"Las Acacias": la possibilité d'une relation

Par Vierasouto

Semaine De la Critique/CANNES2011
Présenté à la Semaine de la critique cette année à Cannes, "Las Acacias", film argentin de Pablo Giorgelli, a obtenu la caméra d'or 2011, récompense destinée à un premier film toutes sections confondues. Quand on a vu ce film, on comprend mal ce qui a retenu l'attention des jurés hormis l'exercice de style : un voyage en camion à deux personnages qui ne se parlent (peu) que dans la seconde moitié du film... Au départ, cela m'a fait penser au grand prix du dernier festival asiatique de Deauville, "Eternity", film thaïlandais agressivement mutique démarrant sur 20 minutes de mobylette et le reste au diapason...


Pitch.
Le voyage en camion de 1500 kms entre la frontière du Paraguay et Buenos Aires d'un camionneur et d'une jeune femme qu'il ne connait pas qu'il est chargé de transporter par son employeur.
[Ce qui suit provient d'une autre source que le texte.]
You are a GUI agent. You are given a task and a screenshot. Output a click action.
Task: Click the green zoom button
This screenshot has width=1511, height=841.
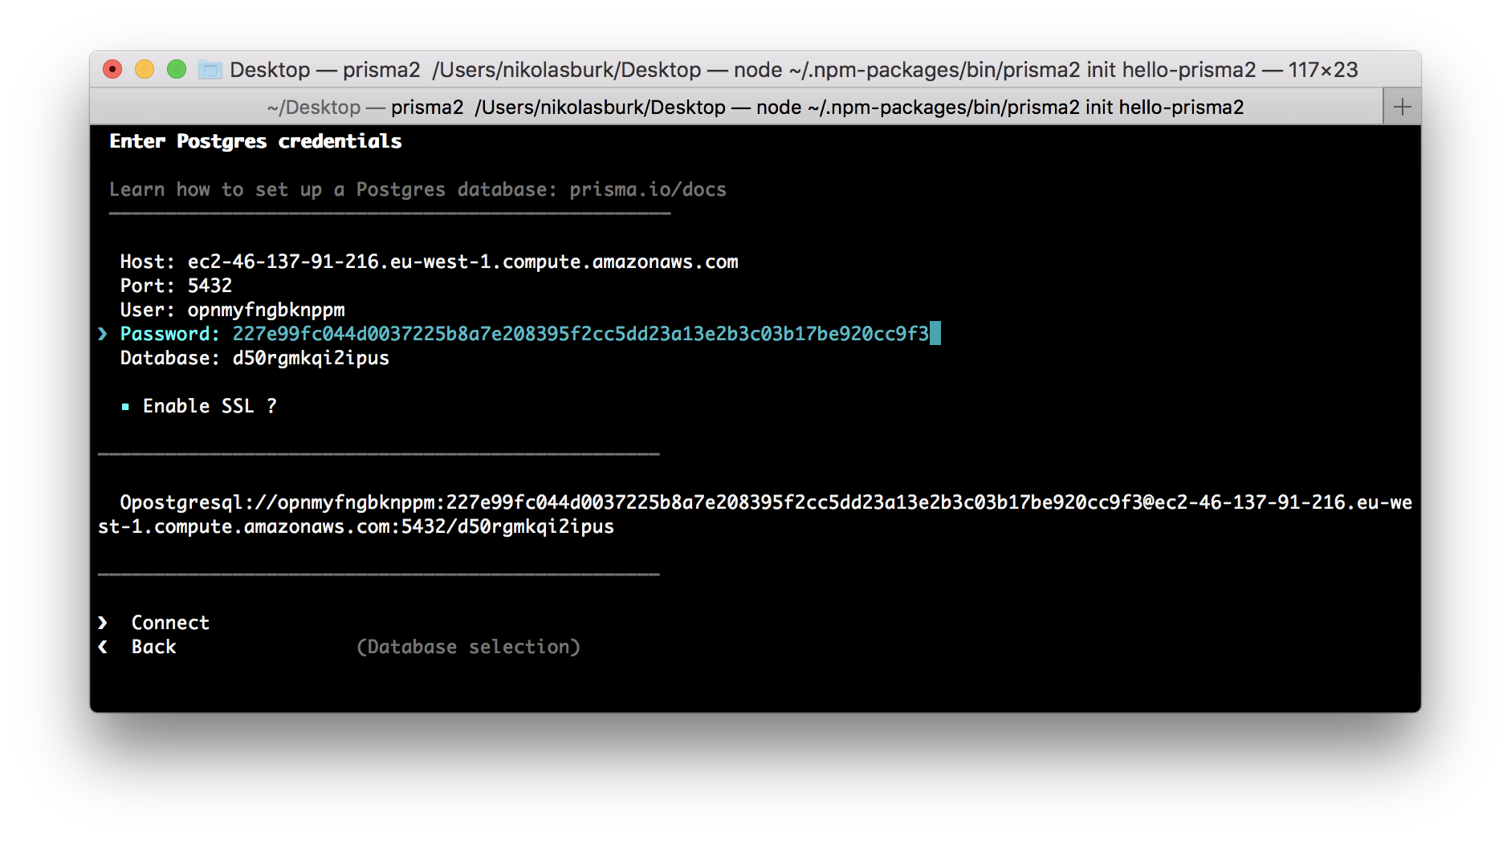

Un camionneur solitaire est chargé de transporter une femme d'Asuncion au Paraguay à Buenos Aires en Argentine. Il ne la connaît pas, s'étonne qu'elle porte un bébé avec elle, pas vraiment content. Mais il ne dit rien comme il n'a pas ouvert la bouche depuis le début du film où on montre son modeste quotidien. Chemin faisant, l'homme, dont on découvre qu'il se prénomme Ruben, se civilise : si au départ du voyage, il laissait la jeune femme porter des lourds bagages avec son enfant dans les bras, vers le milieu du périple, il s'amadoue, pose quelques questions comptées, évite de fumer dans l'habitacle du camion. Vers le troisième tiers, Ruben, ayant appris que la jeune femme s'appelle Jacinta, elle-même informée qu'il a un fils qu'il n'a pas vu depuis huit ans, proposera de garder l'enfant quand elle va téléphoner à ses cousins argentins.

photo UDI
Le film, c'est ce voyage en camion, ce silence (qui va peu a peu se meubler de quelques confidences) entre deux êtres humains de deux nationalités différentes, de deux sexes différents, obligés de partager l'intimité d'un trajet routier  interminable dans l'espace confiné d'un camion parce-qu'un employeur commun, un certain Fernando qu'on ne voit jamais, les a réunis par commodité. Le premier, qui a ses papiers en règle, son métier, le transport de bois, semble plus armé que la seconde qui fuit pour aller travailler en Argentine sous le couvert d'un visa de tourisme. A l'arrivée, elle est accueillie par une famille nombreuse et joyeuse, il reste seul et espère...

photo UDI
Exercice de style par excellence, le film joue avec les blancs, la quasi absence de dialogues, le tête à tête de deux personnages sur 1h30, l'unité de lieu du camion, l'unité de décor de la route avec quelques rares étapes rapides, misant sans doute sur ce qu'on ne montre pas, sur le potentiel d'une rencontre... Ce qui se passe dans la tête de cet homme, de cette femme, ces pensées plutôt hostiles au début qui vont évoluer vers une possiblité de relation après 1500 kms. Bien filmé, cadrage raffiné et scénario vide, c'est un peu l'anti-film qui veut prouver que l'image se suffit à elle-même, spéculant (beaucoup) sur la sensibilité du spectateur et (un peu) sur son imagination pour de meubler les carences voulues d'une non-histoire, un peu comme on fait des mots croisés.